Teget | Wingårdhs | O-office | ZHA | Duggan Morris | Diederendirrix | Heatherwick Studio | Flores & Prats | MVRDV | LOWDO | Jørn Utzon | Rafael Moneo | Cedric Price
20171212 cover ar new into old
Adaptive reuse and retrofit is an increasingly significant subject in a world with a growing awareness of the environmental implications of building anew. The AR New into Old awards celebrate the successful adaptation of original architecture to contemporary functions as well as the varied remodelling strategies, such as innovative insertions, that make imaginative reuse possible.
The re-appropriation of disused infrastructure is a recurring theme with Heatherwick’s Zeitz MOCAA carving a gallery out of the innards of a grain silo in South Africa’s Cape Town and the reclaiming of a motorway flyover in Seoul for pedestrians at MVRDV’s Seoullo 7017 skygarden.
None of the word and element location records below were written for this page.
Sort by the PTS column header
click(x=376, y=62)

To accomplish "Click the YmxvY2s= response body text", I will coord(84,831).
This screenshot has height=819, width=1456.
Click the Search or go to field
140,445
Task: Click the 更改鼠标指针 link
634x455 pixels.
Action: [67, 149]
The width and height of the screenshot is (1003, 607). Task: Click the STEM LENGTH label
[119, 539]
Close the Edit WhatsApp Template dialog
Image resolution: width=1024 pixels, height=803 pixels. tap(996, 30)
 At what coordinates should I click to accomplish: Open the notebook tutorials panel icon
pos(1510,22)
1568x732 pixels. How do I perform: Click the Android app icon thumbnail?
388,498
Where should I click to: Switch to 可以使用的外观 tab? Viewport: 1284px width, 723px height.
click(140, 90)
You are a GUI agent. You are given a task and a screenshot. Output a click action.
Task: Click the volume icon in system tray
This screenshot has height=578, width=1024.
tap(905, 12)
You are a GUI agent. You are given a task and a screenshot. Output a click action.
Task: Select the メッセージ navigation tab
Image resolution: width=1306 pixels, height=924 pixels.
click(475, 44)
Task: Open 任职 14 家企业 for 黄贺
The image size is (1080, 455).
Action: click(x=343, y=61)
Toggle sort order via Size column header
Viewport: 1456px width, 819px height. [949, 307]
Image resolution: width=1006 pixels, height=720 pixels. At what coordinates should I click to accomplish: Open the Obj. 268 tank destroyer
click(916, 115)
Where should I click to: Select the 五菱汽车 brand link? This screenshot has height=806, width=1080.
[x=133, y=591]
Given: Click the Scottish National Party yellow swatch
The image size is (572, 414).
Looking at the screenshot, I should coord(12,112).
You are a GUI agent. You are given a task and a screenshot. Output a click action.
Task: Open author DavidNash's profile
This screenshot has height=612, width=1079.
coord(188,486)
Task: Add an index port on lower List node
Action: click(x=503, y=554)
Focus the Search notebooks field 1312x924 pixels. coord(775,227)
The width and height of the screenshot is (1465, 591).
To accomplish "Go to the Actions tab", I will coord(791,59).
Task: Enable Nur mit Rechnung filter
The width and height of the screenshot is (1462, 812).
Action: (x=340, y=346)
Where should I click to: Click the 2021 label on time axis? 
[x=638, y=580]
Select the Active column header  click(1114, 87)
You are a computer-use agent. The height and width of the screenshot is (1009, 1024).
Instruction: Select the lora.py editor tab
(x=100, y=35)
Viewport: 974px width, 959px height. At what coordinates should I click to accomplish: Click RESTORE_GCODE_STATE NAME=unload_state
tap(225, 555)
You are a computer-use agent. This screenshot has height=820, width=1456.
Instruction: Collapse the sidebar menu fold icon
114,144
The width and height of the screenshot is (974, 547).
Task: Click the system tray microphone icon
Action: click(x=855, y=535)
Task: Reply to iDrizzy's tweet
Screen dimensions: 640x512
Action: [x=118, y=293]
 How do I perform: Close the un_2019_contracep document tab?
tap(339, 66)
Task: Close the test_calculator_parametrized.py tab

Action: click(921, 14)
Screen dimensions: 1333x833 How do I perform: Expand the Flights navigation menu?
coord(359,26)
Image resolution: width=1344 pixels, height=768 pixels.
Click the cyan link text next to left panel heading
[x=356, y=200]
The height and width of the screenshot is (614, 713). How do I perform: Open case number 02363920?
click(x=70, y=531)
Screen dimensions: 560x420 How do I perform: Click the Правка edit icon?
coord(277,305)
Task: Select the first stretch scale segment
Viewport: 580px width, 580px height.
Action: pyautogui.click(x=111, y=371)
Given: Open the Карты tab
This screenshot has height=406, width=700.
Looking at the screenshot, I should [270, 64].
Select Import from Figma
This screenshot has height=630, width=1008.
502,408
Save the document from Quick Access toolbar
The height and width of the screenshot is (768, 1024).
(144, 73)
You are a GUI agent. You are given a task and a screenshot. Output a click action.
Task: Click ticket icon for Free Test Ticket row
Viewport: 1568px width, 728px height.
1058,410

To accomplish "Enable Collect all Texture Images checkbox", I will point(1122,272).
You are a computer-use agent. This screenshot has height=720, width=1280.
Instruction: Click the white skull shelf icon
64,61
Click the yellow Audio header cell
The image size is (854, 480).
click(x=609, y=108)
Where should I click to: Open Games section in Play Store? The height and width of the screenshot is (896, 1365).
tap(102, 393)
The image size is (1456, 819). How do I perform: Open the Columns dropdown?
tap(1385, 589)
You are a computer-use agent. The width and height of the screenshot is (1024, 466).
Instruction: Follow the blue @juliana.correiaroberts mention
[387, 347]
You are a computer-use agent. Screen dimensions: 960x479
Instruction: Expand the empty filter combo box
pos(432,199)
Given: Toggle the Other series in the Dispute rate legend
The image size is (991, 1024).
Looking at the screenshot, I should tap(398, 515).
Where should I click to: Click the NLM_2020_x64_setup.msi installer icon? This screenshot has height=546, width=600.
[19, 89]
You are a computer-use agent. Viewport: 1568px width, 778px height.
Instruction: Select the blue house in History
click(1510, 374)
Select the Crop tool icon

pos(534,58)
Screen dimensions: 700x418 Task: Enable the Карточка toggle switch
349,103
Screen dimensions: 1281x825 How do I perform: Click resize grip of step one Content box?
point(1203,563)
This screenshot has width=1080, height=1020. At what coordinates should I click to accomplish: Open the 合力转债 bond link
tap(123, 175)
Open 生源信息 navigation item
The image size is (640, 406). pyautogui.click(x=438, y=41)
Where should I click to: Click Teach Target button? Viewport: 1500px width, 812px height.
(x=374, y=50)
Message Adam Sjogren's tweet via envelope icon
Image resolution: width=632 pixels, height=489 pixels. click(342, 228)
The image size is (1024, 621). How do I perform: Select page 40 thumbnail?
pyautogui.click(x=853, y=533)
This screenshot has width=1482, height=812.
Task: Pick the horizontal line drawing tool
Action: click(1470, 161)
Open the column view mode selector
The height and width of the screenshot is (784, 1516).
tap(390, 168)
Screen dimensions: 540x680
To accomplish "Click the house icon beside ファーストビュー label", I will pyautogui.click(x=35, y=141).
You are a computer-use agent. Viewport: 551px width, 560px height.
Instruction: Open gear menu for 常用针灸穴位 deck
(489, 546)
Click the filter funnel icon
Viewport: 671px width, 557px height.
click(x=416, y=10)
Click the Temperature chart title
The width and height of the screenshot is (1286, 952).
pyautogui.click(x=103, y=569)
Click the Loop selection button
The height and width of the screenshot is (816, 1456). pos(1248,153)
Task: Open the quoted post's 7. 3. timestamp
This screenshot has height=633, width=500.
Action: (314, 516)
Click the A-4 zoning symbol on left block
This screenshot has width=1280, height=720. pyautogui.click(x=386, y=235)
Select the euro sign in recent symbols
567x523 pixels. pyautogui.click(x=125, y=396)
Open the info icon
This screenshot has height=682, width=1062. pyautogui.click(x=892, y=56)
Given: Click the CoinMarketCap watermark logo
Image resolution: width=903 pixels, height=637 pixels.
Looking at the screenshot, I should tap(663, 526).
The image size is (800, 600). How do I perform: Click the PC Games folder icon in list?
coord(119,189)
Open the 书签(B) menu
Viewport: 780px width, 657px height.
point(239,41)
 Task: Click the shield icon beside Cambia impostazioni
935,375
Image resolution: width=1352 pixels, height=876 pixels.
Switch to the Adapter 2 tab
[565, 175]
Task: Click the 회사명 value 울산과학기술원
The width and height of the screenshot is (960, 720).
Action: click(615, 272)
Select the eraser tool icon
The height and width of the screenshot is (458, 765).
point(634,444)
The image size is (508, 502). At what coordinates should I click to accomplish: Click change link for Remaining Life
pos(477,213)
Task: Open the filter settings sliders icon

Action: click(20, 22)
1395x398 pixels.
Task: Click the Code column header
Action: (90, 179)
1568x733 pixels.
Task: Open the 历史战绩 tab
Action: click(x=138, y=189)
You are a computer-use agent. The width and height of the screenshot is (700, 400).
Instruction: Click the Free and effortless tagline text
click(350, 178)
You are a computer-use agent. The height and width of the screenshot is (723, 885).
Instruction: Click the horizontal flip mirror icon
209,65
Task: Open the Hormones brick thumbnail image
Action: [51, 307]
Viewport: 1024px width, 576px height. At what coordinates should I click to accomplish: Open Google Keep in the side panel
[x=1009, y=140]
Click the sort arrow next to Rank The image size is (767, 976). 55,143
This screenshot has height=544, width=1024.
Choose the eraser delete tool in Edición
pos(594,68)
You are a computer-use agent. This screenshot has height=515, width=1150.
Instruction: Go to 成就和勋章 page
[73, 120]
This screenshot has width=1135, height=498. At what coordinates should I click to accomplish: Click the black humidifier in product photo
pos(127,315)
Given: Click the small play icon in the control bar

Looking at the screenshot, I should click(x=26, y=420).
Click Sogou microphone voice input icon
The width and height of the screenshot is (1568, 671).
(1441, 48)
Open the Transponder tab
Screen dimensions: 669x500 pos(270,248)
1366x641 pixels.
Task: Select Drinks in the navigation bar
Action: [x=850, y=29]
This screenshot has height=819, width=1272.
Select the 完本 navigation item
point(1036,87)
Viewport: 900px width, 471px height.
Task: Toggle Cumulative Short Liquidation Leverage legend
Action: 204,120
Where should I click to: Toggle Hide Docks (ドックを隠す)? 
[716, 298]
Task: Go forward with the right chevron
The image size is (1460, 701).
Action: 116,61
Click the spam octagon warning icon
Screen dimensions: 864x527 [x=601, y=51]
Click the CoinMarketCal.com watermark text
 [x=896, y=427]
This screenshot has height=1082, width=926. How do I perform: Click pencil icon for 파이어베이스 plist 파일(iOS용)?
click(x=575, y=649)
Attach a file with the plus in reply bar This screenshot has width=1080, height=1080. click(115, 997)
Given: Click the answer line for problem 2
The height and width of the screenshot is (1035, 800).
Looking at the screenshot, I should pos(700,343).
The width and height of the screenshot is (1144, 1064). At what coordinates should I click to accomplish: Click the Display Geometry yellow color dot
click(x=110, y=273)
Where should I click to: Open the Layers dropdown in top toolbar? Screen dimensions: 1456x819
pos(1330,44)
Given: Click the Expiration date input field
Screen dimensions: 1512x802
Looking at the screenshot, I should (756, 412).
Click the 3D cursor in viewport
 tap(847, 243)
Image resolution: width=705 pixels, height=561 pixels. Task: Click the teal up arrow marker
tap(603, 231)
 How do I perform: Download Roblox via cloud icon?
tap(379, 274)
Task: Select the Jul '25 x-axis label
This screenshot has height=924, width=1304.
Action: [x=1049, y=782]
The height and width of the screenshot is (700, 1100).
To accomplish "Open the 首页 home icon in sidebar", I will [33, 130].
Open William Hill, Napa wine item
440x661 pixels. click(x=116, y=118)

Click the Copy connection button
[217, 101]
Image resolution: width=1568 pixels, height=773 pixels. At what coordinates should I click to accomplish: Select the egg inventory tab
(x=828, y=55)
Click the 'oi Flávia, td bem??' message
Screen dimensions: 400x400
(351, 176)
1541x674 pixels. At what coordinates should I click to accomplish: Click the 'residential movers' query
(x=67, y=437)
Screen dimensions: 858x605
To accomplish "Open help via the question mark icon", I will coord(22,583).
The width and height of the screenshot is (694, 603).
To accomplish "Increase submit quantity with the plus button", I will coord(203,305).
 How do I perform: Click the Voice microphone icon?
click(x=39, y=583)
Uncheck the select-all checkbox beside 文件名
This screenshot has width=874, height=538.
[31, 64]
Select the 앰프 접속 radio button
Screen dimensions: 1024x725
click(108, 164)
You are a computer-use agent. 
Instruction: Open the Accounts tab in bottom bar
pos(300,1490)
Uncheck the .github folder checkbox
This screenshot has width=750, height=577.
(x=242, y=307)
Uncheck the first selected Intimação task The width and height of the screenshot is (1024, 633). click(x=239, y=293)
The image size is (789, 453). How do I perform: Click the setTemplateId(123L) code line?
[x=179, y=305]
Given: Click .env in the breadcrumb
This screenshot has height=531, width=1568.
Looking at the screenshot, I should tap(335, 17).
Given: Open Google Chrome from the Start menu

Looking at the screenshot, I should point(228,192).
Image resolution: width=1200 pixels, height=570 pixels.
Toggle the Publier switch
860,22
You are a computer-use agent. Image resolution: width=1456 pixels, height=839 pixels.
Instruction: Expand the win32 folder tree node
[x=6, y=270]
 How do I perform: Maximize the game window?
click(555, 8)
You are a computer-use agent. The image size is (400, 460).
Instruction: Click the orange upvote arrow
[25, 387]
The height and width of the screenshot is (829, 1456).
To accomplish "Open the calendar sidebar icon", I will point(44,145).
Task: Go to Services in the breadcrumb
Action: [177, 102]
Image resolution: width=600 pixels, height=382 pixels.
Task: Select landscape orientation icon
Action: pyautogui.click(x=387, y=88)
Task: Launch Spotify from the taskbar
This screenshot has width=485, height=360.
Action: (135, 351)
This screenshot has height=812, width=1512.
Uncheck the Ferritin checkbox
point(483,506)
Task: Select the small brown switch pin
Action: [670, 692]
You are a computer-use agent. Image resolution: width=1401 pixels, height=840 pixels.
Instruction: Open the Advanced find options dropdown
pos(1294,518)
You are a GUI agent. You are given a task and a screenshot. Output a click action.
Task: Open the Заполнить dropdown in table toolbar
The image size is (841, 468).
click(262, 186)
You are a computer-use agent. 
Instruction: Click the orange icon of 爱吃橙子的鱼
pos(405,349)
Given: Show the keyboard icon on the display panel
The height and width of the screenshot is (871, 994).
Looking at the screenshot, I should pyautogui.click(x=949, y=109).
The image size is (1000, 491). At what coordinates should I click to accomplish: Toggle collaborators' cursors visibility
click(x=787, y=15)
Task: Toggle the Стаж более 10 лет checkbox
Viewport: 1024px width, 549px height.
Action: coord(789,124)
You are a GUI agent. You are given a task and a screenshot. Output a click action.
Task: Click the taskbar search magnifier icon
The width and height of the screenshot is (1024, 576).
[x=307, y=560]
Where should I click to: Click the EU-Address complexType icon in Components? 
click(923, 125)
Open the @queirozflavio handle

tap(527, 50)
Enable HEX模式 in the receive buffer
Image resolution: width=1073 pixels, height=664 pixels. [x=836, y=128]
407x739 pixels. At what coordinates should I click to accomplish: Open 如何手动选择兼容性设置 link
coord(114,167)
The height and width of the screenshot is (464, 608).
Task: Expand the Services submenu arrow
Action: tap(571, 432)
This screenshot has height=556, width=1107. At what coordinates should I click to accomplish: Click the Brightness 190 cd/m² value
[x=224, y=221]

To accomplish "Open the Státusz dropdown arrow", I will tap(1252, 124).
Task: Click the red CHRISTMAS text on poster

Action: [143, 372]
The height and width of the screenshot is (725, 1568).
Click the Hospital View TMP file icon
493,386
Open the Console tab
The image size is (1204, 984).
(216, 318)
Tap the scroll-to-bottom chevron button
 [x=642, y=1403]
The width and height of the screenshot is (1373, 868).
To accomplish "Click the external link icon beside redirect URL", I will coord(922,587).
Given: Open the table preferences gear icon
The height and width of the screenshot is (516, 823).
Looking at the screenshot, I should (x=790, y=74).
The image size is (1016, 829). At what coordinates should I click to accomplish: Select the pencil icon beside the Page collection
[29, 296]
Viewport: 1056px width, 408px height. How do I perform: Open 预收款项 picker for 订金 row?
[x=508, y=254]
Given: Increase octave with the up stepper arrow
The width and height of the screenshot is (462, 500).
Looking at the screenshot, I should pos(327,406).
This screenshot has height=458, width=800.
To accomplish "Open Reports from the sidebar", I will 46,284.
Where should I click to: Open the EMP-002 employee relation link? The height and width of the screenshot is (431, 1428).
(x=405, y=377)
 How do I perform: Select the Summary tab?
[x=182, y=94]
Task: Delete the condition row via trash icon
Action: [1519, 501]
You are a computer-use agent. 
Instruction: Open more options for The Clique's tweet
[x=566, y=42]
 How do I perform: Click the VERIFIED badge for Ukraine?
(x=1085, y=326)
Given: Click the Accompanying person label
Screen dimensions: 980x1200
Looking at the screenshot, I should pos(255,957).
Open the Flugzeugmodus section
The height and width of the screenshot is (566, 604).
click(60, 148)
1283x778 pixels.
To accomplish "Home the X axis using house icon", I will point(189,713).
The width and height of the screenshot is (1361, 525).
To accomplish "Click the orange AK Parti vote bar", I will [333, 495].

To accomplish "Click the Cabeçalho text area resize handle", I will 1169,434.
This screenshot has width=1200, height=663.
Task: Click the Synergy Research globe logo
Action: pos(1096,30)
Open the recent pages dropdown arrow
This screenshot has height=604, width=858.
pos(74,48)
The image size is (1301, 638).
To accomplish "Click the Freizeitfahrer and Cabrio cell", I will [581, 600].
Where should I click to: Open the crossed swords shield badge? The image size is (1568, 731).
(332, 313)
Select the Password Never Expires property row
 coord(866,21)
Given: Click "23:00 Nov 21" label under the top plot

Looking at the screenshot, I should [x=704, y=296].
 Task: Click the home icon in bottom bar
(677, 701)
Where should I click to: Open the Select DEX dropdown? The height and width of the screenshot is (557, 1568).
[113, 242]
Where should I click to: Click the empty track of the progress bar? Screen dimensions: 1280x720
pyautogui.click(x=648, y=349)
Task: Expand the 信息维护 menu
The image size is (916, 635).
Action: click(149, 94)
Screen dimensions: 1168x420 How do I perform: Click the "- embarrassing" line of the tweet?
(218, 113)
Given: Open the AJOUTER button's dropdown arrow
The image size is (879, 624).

Flores & Prats’ light touch at the Sala Beckett theatre in Barcelona preserves the building’s encrusted layers of history in a frozen state of ruination, while hidden behind a controversial facade of aluminium composite cladding, Utzon’s Melli Bank in Tehran is uncovered as one of the architect’s neglected masterpieces.
Catherine Slessor, on the other hand, squares up to the fetishisation of ruins and our ‘ruin porn’ obsession, while in this month’s Outrage The Gentle Author calls out London’s plague of facadism – once beautiful and notable historic building reduced to a superficial crust grafted onto cheap surrogates. In the inaugural Soane Annual Lecture, Rafael Moneo questions how we can define architecture today when architects have severed their connection to the past, and this month’s Reputations remembers Cedric Price’s disdain for the conservation movement, fighting against the preservation of buildings including his own.
Of the AR New into Old awards shortlist of 15, six projects around the world were selected by the judges and visited by independent critics from which the winning and commended projects were chosen. The results are presented here as in-depth building studies. The winning project – the Yapı Kredi Culture Centre in Istanbul by Teget – transforms not just its former incarnation as a nondescript bank building but also adds depth and sophistication to the public space that surrounds it.